Despertos os moradores por tais brados e vendo o arrasamento praticado durante à noite, tomaram o partido de se deixarem ficar trancados até os dois mandões se retirarem. Tentaram mais tarde alguns dos prejudicados processar os demolidores, mas a primeira ameaça dos capitães mores de mandá-los surrar, retiraram as suas queixas e a praça ficou desde então livre de novas invasões.”

O município de Lavras teve um grande desenvolvimento na década compreendida entre os anos de 1907 e 1917, quando os lavrenses investiram na cidade, promovendo melhorias de grande expressão para a época. Em 21 de outubro de 1911 foi inaugurada a linha de bonde na cidade, por iniciativa do Dr.

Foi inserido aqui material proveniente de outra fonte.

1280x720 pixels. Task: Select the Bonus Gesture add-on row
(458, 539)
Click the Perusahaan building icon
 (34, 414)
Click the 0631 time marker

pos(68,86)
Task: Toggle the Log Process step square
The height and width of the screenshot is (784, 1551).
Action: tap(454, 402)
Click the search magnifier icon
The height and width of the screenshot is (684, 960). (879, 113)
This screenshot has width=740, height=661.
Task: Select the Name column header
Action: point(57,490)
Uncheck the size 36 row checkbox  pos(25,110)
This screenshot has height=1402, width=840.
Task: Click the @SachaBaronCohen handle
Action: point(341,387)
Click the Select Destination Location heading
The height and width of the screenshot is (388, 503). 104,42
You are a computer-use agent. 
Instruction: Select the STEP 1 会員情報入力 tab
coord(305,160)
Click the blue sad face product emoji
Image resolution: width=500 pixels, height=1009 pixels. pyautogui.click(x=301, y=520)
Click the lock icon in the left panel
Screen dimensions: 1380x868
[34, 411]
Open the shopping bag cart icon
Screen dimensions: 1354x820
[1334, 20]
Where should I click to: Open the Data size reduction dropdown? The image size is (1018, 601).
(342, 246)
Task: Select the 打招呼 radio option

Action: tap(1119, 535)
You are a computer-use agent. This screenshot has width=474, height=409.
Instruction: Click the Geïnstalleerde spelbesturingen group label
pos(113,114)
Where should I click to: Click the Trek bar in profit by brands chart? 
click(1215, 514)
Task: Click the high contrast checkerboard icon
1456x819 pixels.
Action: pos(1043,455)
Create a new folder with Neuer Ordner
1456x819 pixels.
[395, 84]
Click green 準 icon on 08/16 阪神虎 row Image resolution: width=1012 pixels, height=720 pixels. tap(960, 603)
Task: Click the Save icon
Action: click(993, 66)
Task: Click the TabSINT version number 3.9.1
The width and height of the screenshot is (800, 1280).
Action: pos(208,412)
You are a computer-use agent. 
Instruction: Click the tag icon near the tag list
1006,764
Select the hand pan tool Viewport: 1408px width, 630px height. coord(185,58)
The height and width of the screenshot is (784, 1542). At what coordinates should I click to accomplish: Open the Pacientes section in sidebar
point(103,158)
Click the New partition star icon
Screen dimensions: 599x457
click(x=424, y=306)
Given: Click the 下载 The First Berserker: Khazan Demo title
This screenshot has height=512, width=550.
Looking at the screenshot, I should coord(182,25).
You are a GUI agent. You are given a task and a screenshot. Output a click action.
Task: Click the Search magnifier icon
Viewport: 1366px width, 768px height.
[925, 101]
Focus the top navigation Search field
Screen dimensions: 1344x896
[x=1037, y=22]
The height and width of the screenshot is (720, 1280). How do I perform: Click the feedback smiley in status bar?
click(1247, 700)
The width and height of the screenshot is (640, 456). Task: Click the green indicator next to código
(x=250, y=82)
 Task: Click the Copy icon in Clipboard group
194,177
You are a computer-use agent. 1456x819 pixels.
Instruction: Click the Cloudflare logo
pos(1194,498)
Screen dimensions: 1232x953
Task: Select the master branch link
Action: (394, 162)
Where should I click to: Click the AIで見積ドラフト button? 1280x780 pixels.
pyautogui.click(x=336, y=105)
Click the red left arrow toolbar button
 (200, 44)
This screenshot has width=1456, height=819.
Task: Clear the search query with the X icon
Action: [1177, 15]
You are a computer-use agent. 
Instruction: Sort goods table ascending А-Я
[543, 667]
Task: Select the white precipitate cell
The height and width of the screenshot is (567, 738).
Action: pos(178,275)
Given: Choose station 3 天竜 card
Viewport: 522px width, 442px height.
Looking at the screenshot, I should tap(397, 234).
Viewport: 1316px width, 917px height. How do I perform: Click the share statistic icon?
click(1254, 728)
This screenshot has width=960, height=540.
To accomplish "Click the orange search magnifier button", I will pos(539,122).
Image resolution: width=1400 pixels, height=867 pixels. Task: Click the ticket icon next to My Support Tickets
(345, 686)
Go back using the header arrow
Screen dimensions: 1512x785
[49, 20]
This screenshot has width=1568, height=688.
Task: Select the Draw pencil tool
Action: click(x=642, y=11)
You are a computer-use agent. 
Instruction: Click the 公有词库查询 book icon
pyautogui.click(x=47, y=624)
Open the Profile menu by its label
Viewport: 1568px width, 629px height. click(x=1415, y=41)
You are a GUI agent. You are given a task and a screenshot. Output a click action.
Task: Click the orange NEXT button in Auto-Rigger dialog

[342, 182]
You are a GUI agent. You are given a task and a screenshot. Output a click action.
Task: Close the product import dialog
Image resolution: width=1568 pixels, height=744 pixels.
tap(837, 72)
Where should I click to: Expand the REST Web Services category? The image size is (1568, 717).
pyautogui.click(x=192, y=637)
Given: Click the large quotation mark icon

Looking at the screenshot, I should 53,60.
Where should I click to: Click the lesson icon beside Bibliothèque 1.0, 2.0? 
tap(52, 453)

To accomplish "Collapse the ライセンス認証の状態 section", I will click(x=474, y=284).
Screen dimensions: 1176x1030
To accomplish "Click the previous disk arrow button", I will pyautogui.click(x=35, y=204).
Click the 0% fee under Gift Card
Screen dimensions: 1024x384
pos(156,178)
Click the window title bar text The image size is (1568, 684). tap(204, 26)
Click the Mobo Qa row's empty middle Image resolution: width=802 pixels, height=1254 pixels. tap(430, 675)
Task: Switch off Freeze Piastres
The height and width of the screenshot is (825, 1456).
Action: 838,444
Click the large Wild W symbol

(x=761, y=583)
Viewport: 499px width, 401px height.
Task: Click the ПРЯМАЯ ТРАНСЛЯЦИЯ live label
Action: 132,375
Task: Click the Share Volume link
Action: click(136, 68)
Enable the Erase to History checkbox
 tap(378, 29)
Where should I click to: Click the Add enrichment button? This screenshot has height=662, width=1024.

Álvaro Augusto de Andrade Botelho, um grande passo no progresso do município. Acredita-se, então, que Lavras se desenvolveu em conseqüência da agricultura e não da mineração, como afirmava o professor Firmino Costa.
No final da década de 1910, o povo de Lavras viu, pela primeira vez, um automóvel; daí para frente, o progresso se acelerou. Assim, falando de perto aos corações daqueles que realmente amam esta cidade de Lavras, primitivamente denominada Campos de Santana das Lavras do Funil. O lavrense Sr. Paulo Oliveira Alves escreveu o seguinte poema, no ano de 1968:


                      NASCEU LAVRAS

   Cavalgando este espigão em busca d’ouro,
   Certo dia, por aqui alguém parou.
   Uma aldeia mui pequena foi surgindo,
   Foi crescendo e grande urbe se tornou.

   Sacrifício, sol ardente, escravatura
   Com bateia, ferramenta e animais;
   Muitos botes Rio Grande navegando,
   À procura do mais nobre dos metais.

   E o cadinho foi fervendo... fervilhando,
   Apurando mente, alma, coração.
   E o lavrense trabalhando, construindo,
   Fez de Lavras, um primor, nesta nação.
   Vamos gente! Caminhar para o futuro
   Com nobreza, com vontade de vencer!
   Esquecendo velhas faltas que destroem,
   Grande chance, sempre temos, pra crescer................

Fonte: (*) SILVA, A.T.: Evolução Histórico-Cultural e Paisagística das Praças Dr. Augusto Silva e Leonardo Venerando , Lavras, MG. 2006. 238p. Tese (Doutorado), Universidade Federal de Lavras/UFLA; Informações pessoais do historiador Eduardo Cicarelli.